シリーズ第94話目です。どうぞお気軽にご覧くださいませ!

ブルーノ国バーント平原──祝福の証の彩りのもとに旅路を歩む一行は巨大傭兵団との長き戦いの渦中にいた。偶然にも対峙したリーベの双子の妹ピカンテを仲間に加えるが、リーベが不意討ちを受けて負傷してしまう。ビクトリア、フェリーナ、ケイト、ピカンテの一団はネイシアを中心とした救護班の待つ拠点へとリーベを連れ帰って来た。



「ネイシアちゃん、怪我人です…お願いします」


「リーベちゃん!?可哀想に…すぐに治しますからね…あ、貴女は…?」


「私は紅蓮のピカンテ…天使リーベと共に生を受けた双生の妹だ。姉リーベを守るため、この一団の勝利のため、この力を惜しみ無く使わせてもらおう…ひとつよろしく頼む」


「リーベちゃんの双子の妹さん…でも、私達の軍にはいませんでしたよね…?」


「ええ、敵軍の一員だったけど、私達の方に加勢してくれることになったわ。大袈裟な言葉遣いだけど、お姉ちゃん思いの優しい娘よ」


「むぅ…そう言われると調子が狂うのだが…まあ、否定はすまい。

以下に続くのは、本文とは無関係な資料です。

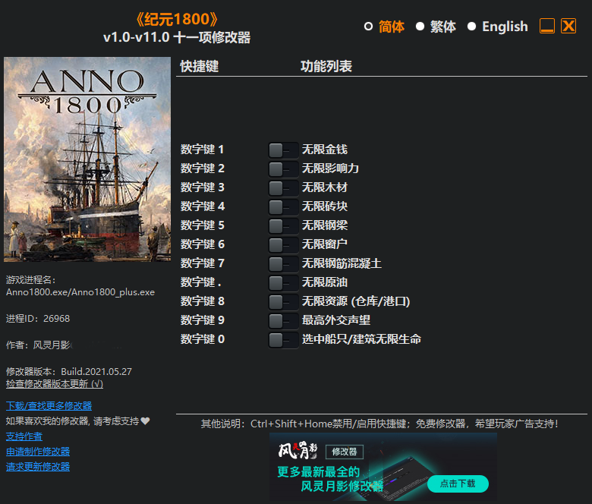The height and width of the screenshot is (504, 592).
Task: Close the trainer with the orange X
Action: 568,26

リーベは私にとって誰より大切な人だ。それはたとえ悠久の時が流れようとも変わらぬ不変の摂理だからな…」


「ハッ、また何を訳のわからないことを言ってるンだい…まあ、腕は確かみたいだし、頼りにしてるよ!」


「ピカンテ、気を付けて…私も怪我を治したらすぐに参りますわ…共に戦いましょう!」


「…ああ!リーベという光さえあれば私には怖いものなど何も無い。立ち塞がる者は皆、我が身に宿る邪竜の餌食にしてくれる!」


「じゃ、邪竜!?しかも我が身に宿るって…大丈夫なんですか?」


「大丈夫さ、ネイシア。変な設定の芝居だから、気にすることじゃないよ」


「し、芝居とか言うな!さあ、我らの正義の体現しに行くぞ!」



リーベを救護班に預け、彩りの戦士の一員として戦う決意を新たにしたピカンテは再び駆け出す。愛する姉リーベのために強くなるという決意と赤々と燃える意思が爛々と煌めいていた。



「ふうぅ…我が胸の内に住まう邪竜が血を求めている…力が暴走する…!」


「何の力が暴走するかはわからないけど…なぜピカンテは傭兵団に入ったの?」


「うむ、それはだな…一緒に旅していたリーベと騎士団領ではぐれてしまい、私の心は漆黒の闇に閉ざされた…だが、己を鍛え、強くなればいつかきっと会えると信じていたのだ」


「へぇ、あんたも騎士団領まで来てたってのかい…あんたとももっと早く会えてたかもしれないって思うと、奇妙なもんだねぇ…」


「つまり、ピカンテちゃんはリーベちゃんを探すために傭兵になろうと思った、ということですか?」


「そうだ、ケイト。傭兵なら心身の強さが求められるし、依頼で津々浦々に赴くこともあるだろう。強くなるためにもリーベに会うためにも一番都合が良いのは傭兵だという結論に行き着いたんだ」


「そう…動機はどうあれ、結局はリーベを想ってのことだったのね。やっぱりピカンテって優しいのね」


「よせ、フェリーナ。私に優しいなんて言葉は相応しくない。それにリーベを守るためにはまだ足りぬ。先ほどの戦いでそれが証明されてしまったばかり…もっと強くならなければ!」


「ハハッ、なかなか根性あるじゃないのさ!その意気だよ!」


「本当に頼もしいわね。こんなに大切に想ってくれる人がいるなんて、リーベは幸福者よ」


「仲良しな双子の姉妹ってトリッシュとカタリナみたいだけど…あたいらってこんな奴らばっかりなのかねぇ…」


「フフフッ、そうですね。さあ、リーベちゃんが治るまで私達が頑張りましょう!」



一方、他の一団も傭兵団相手に奮戦する。一行の大将であるモニカ率いる一団は、大剣を得物とするモニカが後衛に据わっていた。



「クッ…させないわ…!みんな、今です!」


「ブライトエッジ!」


「龍尾返しじゃい!」


「ドルチェサーベル!」



バーミリオン騎士ティファの堅牢な守りに助けられながらモニカ、ステラ、ドルチェが力強い連撃を繰り出す。モニカが剣から放つ金色の陽光に続いてステラの豪快な猛攻とドルチェの軽快な速攻が美しい彩りを紡ぎ、傭兵達に打ち勝っていく。モニカは共に徒党を組む3人──旅の始まりにコバルト岬で出会い、数多の苦難に一緒に立ち向かってきたステラ──克己的な姿勢で意気投合し、共に鍛練を積んだ騎士ティファ──そして、フルウムの地で巡り会った自警団の長ドルチェ──共に歩む彩りと息の合った連係を見せていた。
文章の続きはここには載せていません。